Any help is greatly appreciated.
Thank you for reading.
EDIT!
The solution was that I have duplicate x values, with differing y values!
For this interpolation, you should rather use scipy.interpolate.interp1d with the argument kind='cubic' (see a related SO question )
I have yet to find a use case where InterpolatedUnivariateSpline can be used in practice (or maybe I just don't understand its purpose). With your code I get,
So the interpolation works but shows extremely strong oscillations, making it unusable, which is typically the result I was getting with this interpolation method in the past. With a lower order spline (e.g. k=1) that works better, but then you lose the advantage of cubic interpolation.

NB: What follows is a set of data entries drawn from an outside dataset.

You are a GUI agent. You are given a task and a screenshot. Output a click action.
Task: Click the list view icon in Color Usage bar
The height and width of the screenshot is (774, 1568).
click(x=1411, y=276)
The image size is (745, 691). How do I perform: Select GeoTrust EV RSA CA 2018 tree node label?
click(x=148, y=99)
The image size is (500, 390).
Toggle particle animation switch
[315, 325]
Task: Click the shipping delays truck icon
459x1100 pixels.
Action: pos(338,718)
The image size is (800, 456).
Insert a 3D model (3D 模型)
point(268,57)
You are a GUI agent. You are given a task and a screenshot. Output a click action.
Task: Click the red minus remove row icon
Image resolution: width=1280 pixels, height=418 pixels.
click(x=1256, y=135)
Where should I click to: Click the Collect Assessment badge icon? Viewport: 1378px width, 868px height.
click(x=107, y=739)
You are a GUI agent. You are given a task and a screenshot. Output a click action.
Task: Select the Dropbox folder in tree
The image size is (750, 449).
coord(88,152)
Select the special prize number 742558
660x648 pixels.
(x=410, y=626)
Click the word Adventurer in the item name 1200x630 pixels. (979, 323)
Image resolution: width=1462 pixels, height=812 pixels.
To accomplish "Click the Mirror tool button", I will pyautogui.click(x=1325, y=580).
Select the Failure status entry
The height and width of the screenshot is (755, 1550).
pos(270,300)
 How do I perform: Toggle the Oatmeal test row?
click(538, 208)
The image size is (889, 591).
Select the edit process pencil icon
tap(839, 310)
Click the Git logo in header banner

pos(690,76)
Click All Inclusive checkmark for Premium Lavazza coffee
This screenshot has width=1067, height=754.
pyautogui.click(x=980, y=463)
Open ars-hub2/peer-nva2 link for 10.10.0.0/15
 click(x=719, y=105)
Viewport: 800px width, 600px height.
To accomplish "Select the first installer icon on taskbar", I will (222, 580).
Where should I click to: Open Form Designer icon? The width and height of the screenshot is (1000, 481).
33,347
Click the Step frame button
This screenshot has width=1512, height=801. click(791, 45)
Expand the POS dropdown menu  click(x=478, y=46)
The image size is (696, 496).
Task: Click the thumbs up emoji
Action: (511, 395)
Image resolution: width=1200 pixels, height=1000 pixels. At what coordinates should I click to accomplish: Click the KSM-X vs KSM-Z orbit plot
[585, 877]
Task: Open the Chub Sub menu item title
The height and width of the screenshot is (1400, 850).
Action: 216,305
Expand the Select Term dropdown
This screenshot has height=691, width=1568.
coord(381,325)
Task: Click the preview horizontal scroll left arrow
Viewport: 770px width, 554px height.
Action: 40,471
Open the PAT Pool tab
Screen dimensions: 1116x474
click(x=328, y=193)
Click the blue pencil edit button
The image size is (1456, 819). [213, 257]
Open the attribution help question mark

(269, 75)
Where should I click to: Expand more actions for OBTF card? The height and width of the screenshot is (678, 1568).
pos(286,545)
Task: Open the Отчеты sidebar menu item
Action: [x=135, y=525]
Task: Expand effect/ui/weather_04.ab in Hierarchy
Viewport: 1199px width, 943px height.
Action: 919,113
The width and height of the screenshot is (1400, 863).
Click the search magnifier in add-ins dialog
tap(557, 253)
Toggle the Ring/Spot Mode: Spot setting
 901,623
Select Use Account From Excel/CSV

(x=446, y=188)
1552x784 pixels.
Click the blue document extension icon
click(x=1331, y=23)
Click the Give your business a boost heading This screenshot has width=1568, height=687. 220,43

I've also encountered the problem with InterpolatedUnivariateSpline returning NaN values. But in my case the reason was not in having duplicates in x array but because values in x were decreasing when docs states that values "must be increasing".
So, in such a case, instead of original x and y one must supply them reversed: x[::-1] and y[::-1].